→ WHAT IS NEEDED: All of the lines below should be output exactly as shown.

→ RECORD EXCERPTS:
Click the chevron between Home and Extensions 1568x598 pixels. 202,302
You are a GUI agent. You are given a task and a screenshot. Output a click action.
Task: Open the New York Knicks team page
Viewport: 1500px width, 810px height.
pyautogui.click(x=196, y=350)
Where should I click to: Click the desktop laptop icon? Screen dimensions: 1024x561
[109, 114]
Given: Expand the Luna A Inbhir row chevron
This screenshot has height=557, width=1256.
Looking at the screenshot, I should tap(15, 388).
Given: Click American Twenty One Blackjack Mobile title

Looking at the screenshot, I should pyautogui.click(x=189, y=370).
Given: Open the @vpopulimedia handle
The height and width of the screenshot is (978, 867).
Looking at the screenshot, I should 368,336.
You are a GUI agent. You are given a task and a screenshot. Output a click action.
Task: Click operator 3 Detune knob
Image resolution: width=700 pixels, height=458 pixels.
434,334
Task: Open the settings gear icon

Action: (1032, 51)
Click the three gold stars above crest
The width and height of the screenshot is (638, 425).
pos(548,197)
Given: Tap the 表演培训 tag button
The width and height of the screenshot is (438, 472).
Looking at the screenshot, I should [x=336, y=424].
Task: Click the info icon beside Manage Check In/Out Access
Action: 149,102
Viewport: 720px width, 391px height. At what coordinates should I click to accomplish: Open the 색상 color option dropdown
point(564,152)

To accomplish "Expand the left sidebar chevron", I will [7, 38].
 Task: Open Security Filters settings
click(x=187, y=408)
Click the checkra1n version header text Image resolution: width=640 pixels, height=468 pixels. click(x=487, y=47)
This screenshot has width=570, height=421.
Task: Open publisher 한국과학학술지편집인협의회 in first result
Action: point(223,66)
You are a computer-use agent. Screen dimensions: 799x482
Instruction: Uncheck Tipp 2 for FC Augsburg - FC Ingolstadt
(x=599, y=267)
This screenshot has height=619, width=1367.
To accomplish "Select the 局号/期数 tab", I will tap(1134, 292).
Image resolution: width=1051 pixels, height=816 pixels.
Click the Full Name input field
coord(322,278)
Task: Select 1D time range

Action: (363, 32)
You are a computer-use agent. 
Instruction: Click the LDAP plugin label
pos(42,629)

→ RESULT:
Click the chevron between Home and Extensions 1568x598 pixels. 202,302
You are a GUI agent. You are given a task and a screenshot. Output a click action.
Task: Open the New York Knicks team page
Viewport: 1500px width, 810px height.
pyautogui.click(x=196, y=350)
Where should I click to: Click the desktop laptop icon? Screen dimensions: 1024x561
[109, 114]
Given: Expand the Luna A Inbhir row chevron
This screenshot has height=557, width=1256.
Looking at the screenshot, I should tap(15, 388).
Given: Click American Twenty One Blackjack Mobile title

Looking at the screenshot, I should pyautogui.click(x=189, y=370).
Given: Open the @vpopulimedia handle
The height and width of the screenshot is (978, 867).
Looking at the screenshot, I should 368,336.
You are a GUI agent. You are given a task and a screenshot. Output a click action.
Task: Click operator 3 Detune knob
Image resolution: width=700 pixels, height=458 pixels.
434,334
Task: Open the settings gear icon

Action: (1032, 51)
Click the three gold stars above crest
The width and height of the screenshot is (638, 425).
pos(548,197)
Given: Tap the 表演培训 tag button
The width and height of the screenshot is (438, 472).
Looking at the screenshot, I should [x=336, y=424].
Task: Click the info icon beside Manage Check In/Out Access
Action: 149,102
Viewport: 720px width, 391px height. At what coordinates should I click to accomplish: Open the 색상 color option dropdown
point(564,152)

To accomplish "Expand the left sidebar chevron", I will [7, 38].
 Task: Open Security Filters settings
click(x=187, y=408)
Click the checkra1n version header text Image resolution: width=640 pixels, height=468 pixels. click(x=487, y=47)
This screenshot has width=570, height=421.
Task: Open publisher 한국과학학술지편집인협의회 in first result
Action: point(223,66)
You are a computer-use agent. Screen dimensions: 799x482
Instruction: Uncheck Tipp 2 for FC Augsburg - FC Ingolstadt
(x=599, y=267)
This screenshot has height=619, width=1367.
To accomplish "Select the 局号/期数 tab", I will tap(1134, 292).
Image resolution: width=1051 pixels, height=816 pixels.
Click the Full Name input field
coord(322,278)
Task: Select 1D time range

Action: (363, 32)
You are a computer-use agent. 
Instruction: Click the LDAP plugin label
pos(42,629)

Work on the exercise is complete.